Well, as President Kennedy famously observed, life isn’t fair. Republicans can lament the media’s antipathy all they want, but that’s not goig to change anything; the only way to deal with it is to confront it head-on. And that means Mitt’s going to have to venture into the lion’s den (not just once but repeatedly) and force the reporters to pay attention to his candidacy, so it can get off YouTube and into the homes of the voting public.
That means playing smart. The Gotcha brigade will be on triple overtime, just waiting for Mitt to stumble, while assiduously blocking any news likely to make Obama unhappy. Everything will be spun to put Romney in the worst possible light, while leaving Barry basking in the media’s warm glow of adoration. But so what? Surveys show that the American public hates the media and discounts their motives.
Mitt needs to be on TV, leading, as if he already were president. He’s tried it before, as when he headed for New Orleans after Hurricane Isaac, forcing Obama to play catch up — although this CBS News story is a good indication of the kind of coverage he needs to prepare for. But the dirty little secret of the media, as any journalist will tell you, is that people don’t parse stories the way the pros do. CBS may have thought it could wound Romney in New Orleans by making him look stupid and thus creating a new talking point/meme for the MSNBC crew. But to 99 percent of the public, the story was simply: Romney in New Orleans, Obama not.
In short, Romney needs to show some gumption and take his campaign to the people — and that means taking the media head on. Newt Gingrich showed that a little pushback can do wonders for a candidate’s popularity, especially with the conservative base (which Romney should not take for granted), and an occasional flash of temper in response to a particularly stupid question would not be unwelcome.
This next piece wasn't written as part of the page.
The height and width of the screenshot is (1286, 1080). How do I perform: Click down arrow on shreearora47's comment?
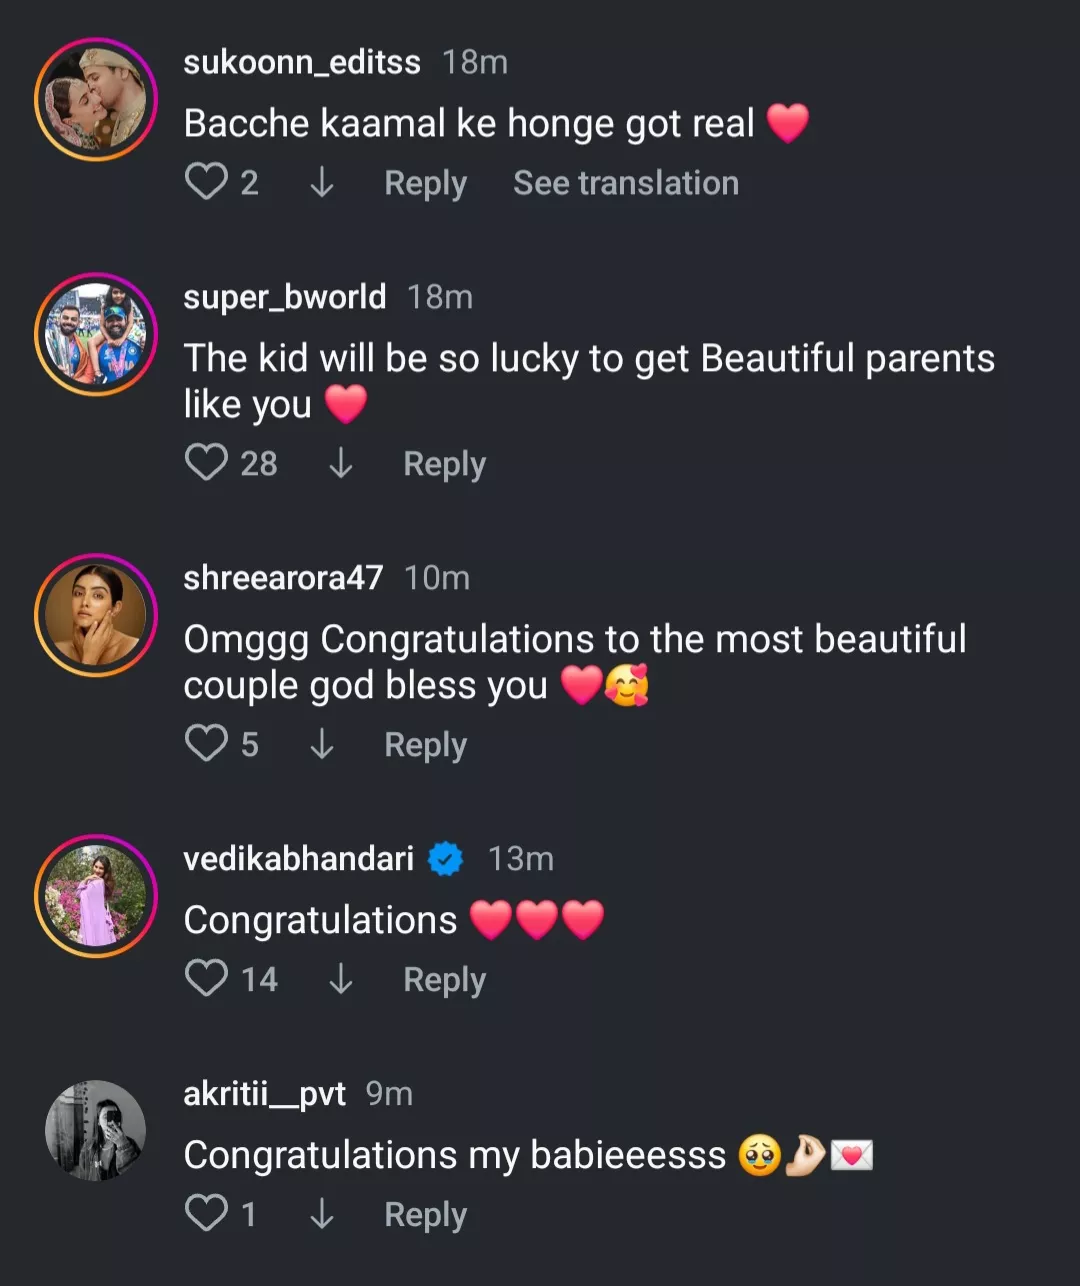[321, 744]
More important, Romney needs to learn that, when confronted by a media horde, you don’t have to answer any of their questions. You say what you want to communicate; the media serves your purpose just by showing up. Believe me, should the press corps start to sense that Romney might win this thing, the tone of their questions is going to change in a hurry, as the courtiers begin jockeying for position and currying favor with a new administration. Running from them, in other words, will not cut it — turning and facing them will.
So go ahead, Mitt: use the media and treat them with the exact amount of respect they deserve. For another dirty little secret, especially of the Washington press corps, is that deep down they know they’re losers — well paid non-entities with notebooks and cameras whose entire existence is predicated on the prior existence of politicians, and who in their fantasies see themselves as cut out for better things: writing deep-think books, like Bob Woodward, or becoming the next Aaron Sorkin. And they take out their revenge on people like you.
Show ’em who’s boss. If you’re elected president you’re going to have to do it anyway, so you might as well start now.